On average are seeing one incubation prospect every week. The first question I have us “Do they have an insanely crazy, kick-ass disruptive business ideas and they want to change the world with?” If yes, I go the second question, “Do they work well under constraints?” I’m a big believer that constraints inspire creativity and it is a true test of strategy. It forces you to bring out the creative side. Think Flickr, " I think that had a lot to do with why we were able to iterate and innovate so fast.” according to co-founder Caterina Fake.
Big incubation set-up didn’t do well historically simply because they were big, such as IdeaLab and Internet Capital Group that raised hundreds of millions but didn't return anything close to what they were supposed to. The role as incubator is not to provide seed money; it is about providing resources, advice and infrastructure to allow the idea to become investable. Sometimes money doesn’t help and it pushes the business to the wrong direction.
First thing is raise less and spend less. The less money you spend, the less money you need to properly incubate. Testing ideas as cheap as possible reduces overall investment. Don't invest a ton in infrastructure and let your incubator provides them.
The second thing is to play fast and build fast. Visualize your concepts quickly and test them out fast. Being slow means competitors can get into a space before you have time to breathe. Also, the more ideas you can generate and play with, the more chances you have of hitting on something worthwhile.
If something is failing, change and adapt fast and don’t money at failing projects. Agility is the beauty of start-up, you must know how to use it to your best advantage.
Another on common mistake float at the creative, idea stage for too long and don't have what it takes to stay with an idea over time and push it to the next level. Discovering people who are like this is very hard, so beware. So another advantage of working with us as incubator is we relentless push to make sure ideas evolve and plans get executed.
Incubation is sexy and fun. Generate innovative, cool ideas give people a mission in life. Create new businesses that disrupt the big guys is highly satisfying. Think about finding the next Facebook or FlickR. It is unbridled innovation … exploiting the full value of business mistakes. Incubation (for me) is the business of exploiting mistakes (preferably others) to create superior return on investments.
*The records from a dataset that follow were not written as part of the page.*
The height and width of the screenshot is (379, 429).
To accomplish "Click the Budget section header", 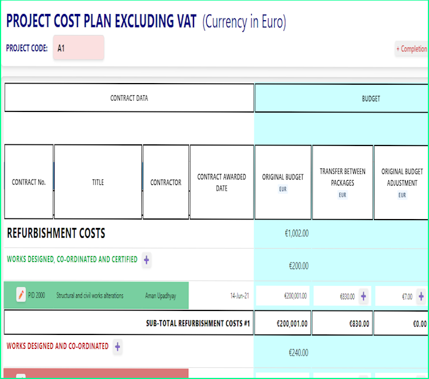I will click(x=371, y=99).
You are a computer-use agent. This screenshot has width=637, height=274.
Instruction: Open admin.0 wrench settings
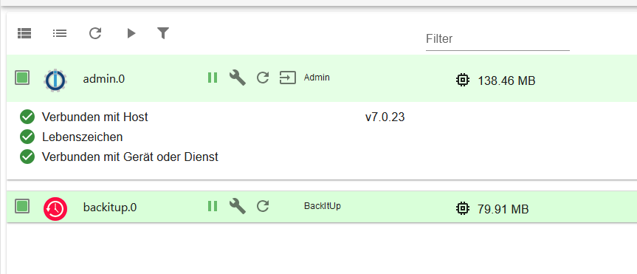click(237, 78)
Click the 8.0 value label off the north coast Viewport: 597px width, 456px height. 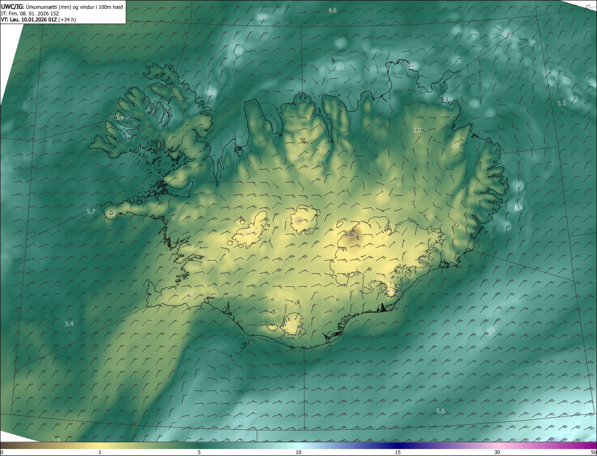click(x=340, y=68)
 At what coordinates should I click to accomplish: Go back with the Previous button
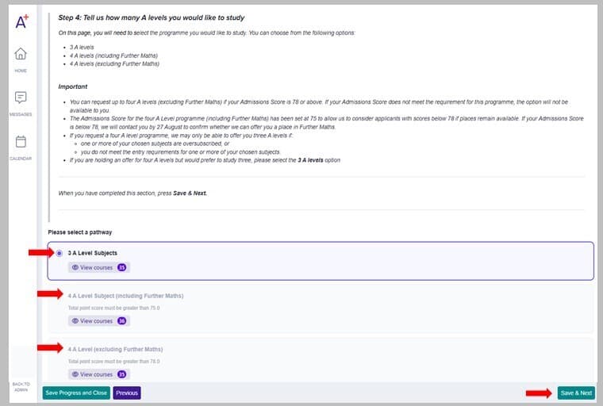[x=127, y=393]
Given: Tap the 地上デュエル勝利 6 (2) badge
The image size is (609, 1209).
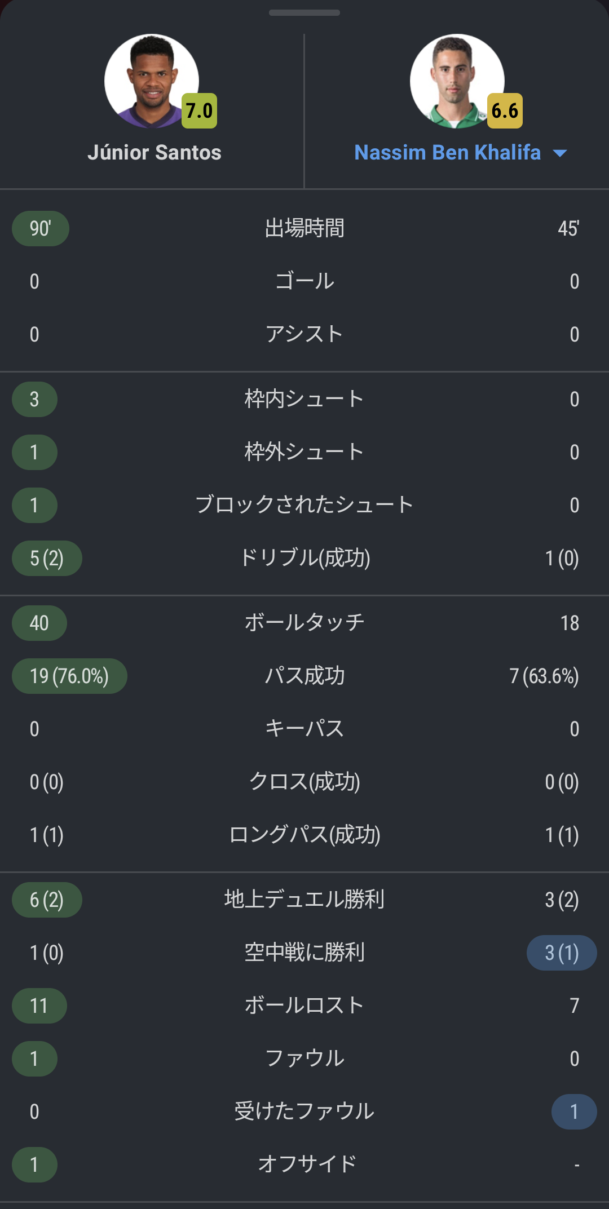Looking at the screenshot, I should click(47, 900).
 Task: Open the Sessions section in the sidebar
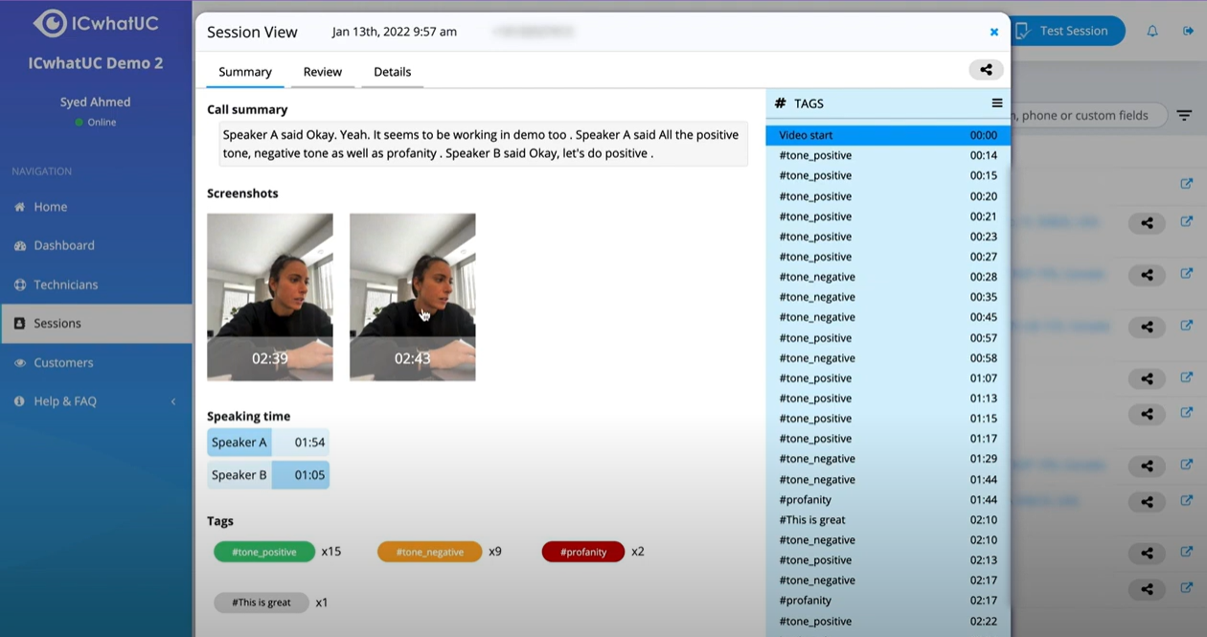[57, 323]
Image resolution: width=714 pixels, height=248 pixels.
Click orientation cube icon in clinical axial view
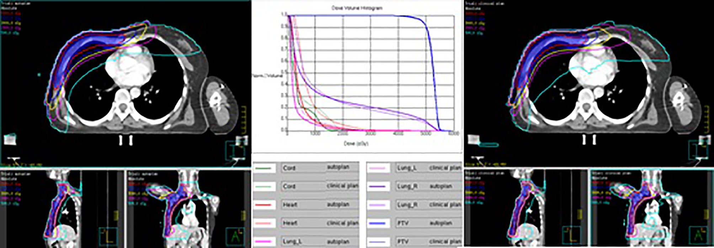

There is another reason I like incubation, it is the uncertainty and success depends so much on that uncertainty. It is a balance between making things happen (fast) and letting things happen. Great things unfold for smart people who are devoted to change the world (I am putting a team of smartest people I can find and afford). There is another side which is about letting things unfold in its own sweet way. While one door closes another one opens, once you let go of what you believe was the best, new space is created for something even better to come. Because every ending ushers in a brand new beginning. Did I sound too zen?